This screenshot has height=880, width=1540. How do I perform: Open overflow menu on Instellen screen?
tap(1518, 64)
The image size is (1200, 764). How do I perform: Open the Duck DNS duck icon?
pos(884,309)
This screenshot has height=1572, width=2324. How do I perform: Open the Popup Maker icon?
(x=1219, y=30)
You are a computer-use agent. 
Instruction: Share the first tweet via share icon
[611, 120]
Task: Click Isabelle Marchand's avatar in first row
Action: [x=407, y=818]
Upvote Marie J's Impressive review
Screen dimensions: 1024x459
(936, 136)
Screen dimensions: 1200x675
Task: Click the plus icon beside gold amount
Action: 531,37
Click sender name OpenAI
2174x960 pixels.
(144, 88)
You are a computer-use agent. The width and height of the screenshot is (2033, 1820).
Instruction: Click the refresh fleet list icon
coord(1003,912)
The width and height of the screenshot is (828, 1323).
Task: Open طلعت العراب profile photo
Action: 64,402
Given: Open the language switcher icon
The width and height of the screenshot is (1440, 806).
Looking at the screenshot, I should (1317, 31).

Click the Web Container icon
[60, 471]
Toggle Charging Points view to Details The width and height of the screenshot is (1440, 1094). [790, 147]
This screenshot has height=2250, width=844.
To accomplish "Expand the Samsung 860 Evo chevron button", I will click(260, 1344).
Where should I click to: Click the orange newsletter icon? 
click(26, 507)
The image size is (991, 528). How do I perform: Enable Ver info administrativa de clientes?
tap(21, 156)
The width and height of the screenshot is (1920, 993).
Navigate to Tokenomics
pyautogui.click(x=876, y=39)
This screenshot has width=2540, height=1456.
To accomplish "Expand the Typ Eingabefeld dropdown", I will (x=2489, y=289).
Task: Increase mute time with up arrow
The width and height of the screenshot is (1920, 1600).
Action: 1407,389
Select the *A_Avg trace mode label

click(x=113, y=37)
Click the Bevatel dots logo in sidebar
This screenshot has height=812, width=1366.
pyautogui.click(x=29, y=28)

EXERCISE AIM -
Convert the listing above into a JSON array of strings with one string per line, omitting blank lines.

ANSWER TO THIS TASK -
[
  "This screenshot has height=880, width=1540. How do I perform: Open overflow menu on Instellen screen?",
  "tap(1518, 64)",
  "The image size is (1200, 764). How do I perform: Open the Duck DNS duck icon?",
  "pos(884,309)",
  "This screenshot has height=1572, width=2324. How do I perform: Open the Popup Maker icon?",
  "(x=1219, y=30)",
  "You are a computer-use agent. ",
  "Instruction: Share the first tweet via share icon",
  "[611, 120]",
  "Task: Click Isabelle Marchand's avatar in first row",
  "Action: [x=407, y=818]",
  "Upvote Marie J's Impressive review",
  "Screen dimensions: 1024x459",
  "(936, 136)",
  "Screen dimensions: 1200x675",
  "Task: Click the plus icon beside gold amount",
  "Action: 531,37",
  "Click sender name OpenAI",
  "2174x960 pixels.",
  "(144, 88)",
  "You are a computer-use agent. The width and height of the screenshot is (2033, 1820).",
  "Instruction: Click the refresh fleet list icon",
  "coord(1003,912)",
  "The width and height of the screenshot is (828, 1323).",
  "Task: Open طلعت العراب profile photo",
  "Action: 64,402",
  "Given: Open the language switcher icon",
  "The width and height of the screenshot is (1440, 806).",
  "Looking at the screenshot, I should (1317, 31).",
  "Click the Web Container icon",
  "[60, 471]",
  "Toggle Charging Points view to Details The width and height of the screenshot is (1440, 1094). [790, 147]",
  "This screenshot has height=2250, width=844.",
  "To accomplish \"Expand the Samsung 860 Evo chevron button\", I will click(260, 1344).",
  "Where should I click to: Click the orange newsletter icon? ",
  "click(26, 507)",
  "The image size is (991, 528). How do I perform: Enable Ver info administrativa de clientes?",
  "tap(21, 156)",
  "The width and height of the screenshot is (1920, 993).",
  "Navigate to Tokenomics",
  "pyautogui.click(x=876, y=39)",
  "This screenshot has width=2540, height=1456.",
  "To accomplish \"Expand the Typ Eingabefeld dropdown\", I will (x=2489, y=289).",
  "Task: Increase mute time with up arrow",
  "The width and height of the screenshot is (1920, 1600).",
  "Action: 1407,389",
  "Select the *A_Avg trace mode label",
  "click(x=113, y=37)",
  "Click the Bevatel dots logo in sidebar",
  "This screenshot has height=812, width=1366.",
  "pyautogui.click(x=29, y=28)"
]